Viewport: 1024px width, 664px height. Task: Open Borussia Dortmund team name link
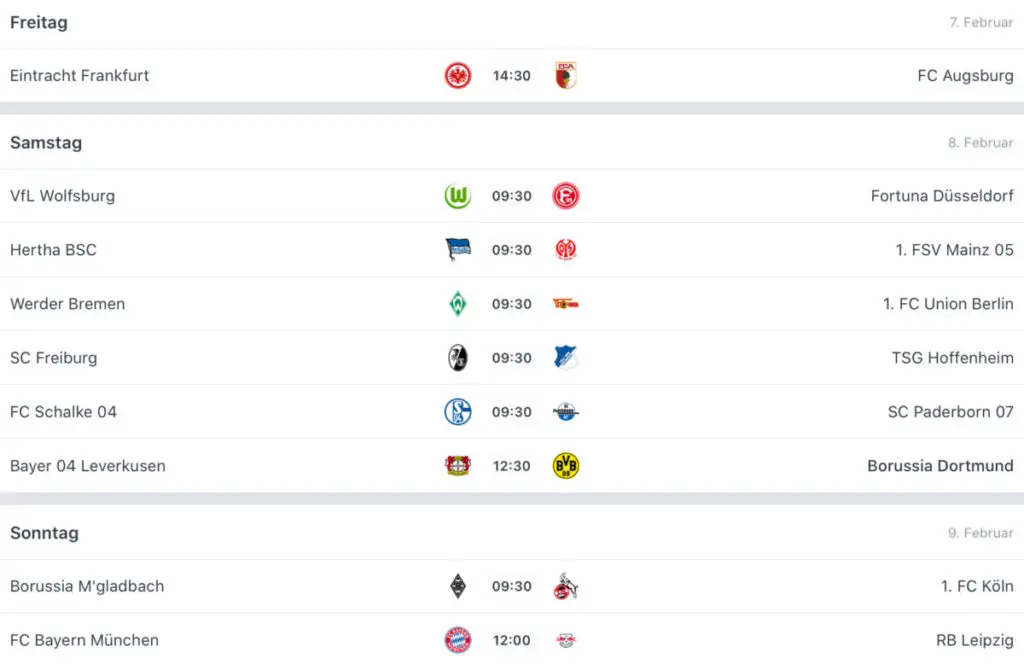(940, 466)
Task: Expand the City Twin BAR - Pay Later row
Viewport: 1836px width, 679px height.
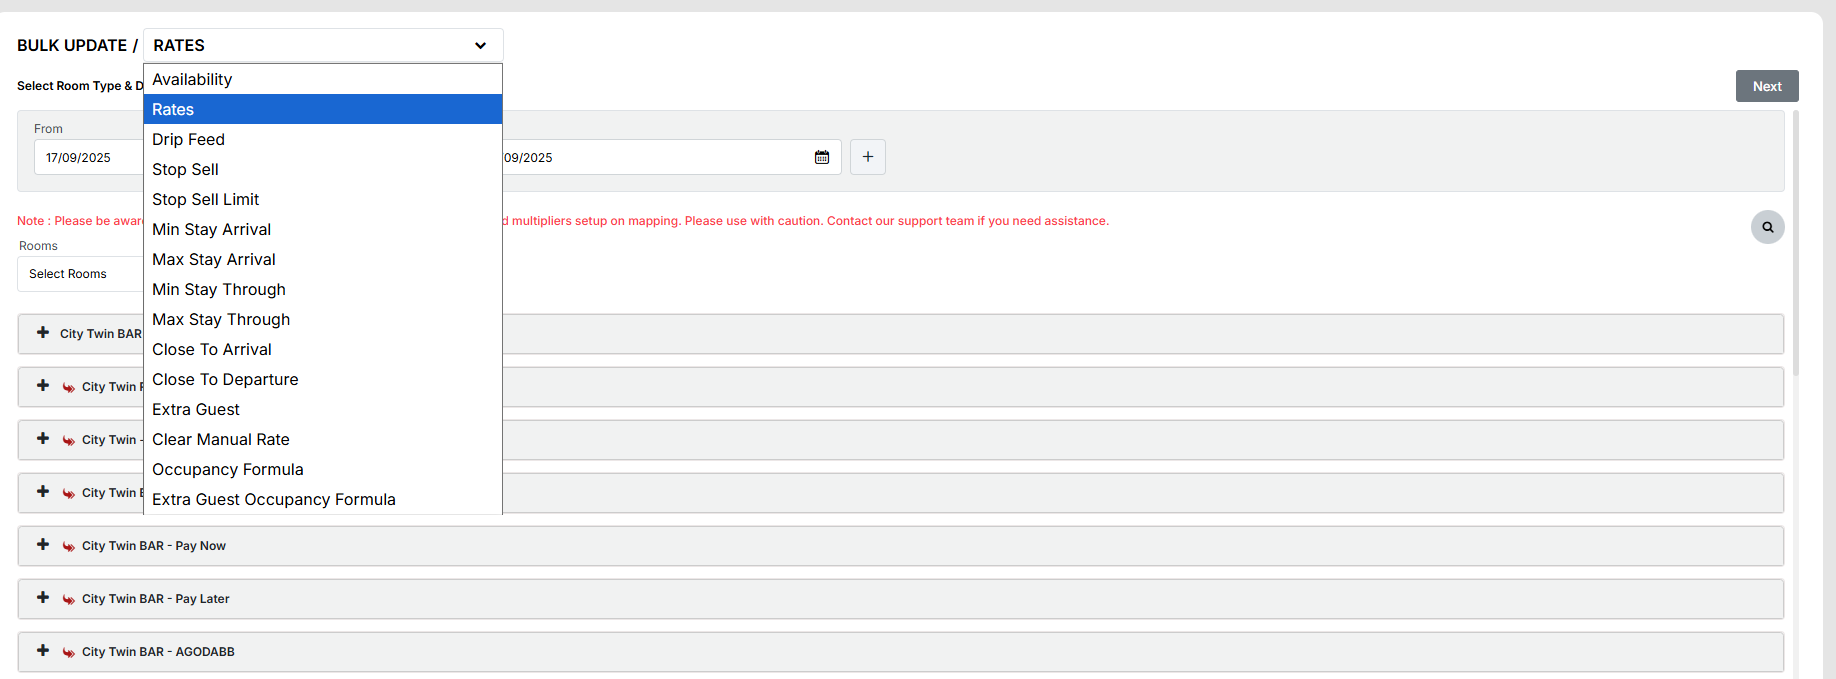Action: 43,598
------------------------------------------------------------------------
• Do this: Please rewrite the lines of the records above as a Markdown table with the columns "Row" and "Line," one row per line, numbered in order, with blank lines left out. Leave the pictures out of the answer.

• Output:
| Row | Line |
|---|---|
| 1 | Viewport: 1024px width, 664px height. Task: Open Borussia Dortmund team name link |
| 2 | (940, 466) |
| 3 | Task: Expand the City Twin BAR - Pay Later row |
| 4 | Viewport: 1836px width, 679px height. |
| 5 | Action: 43,598 |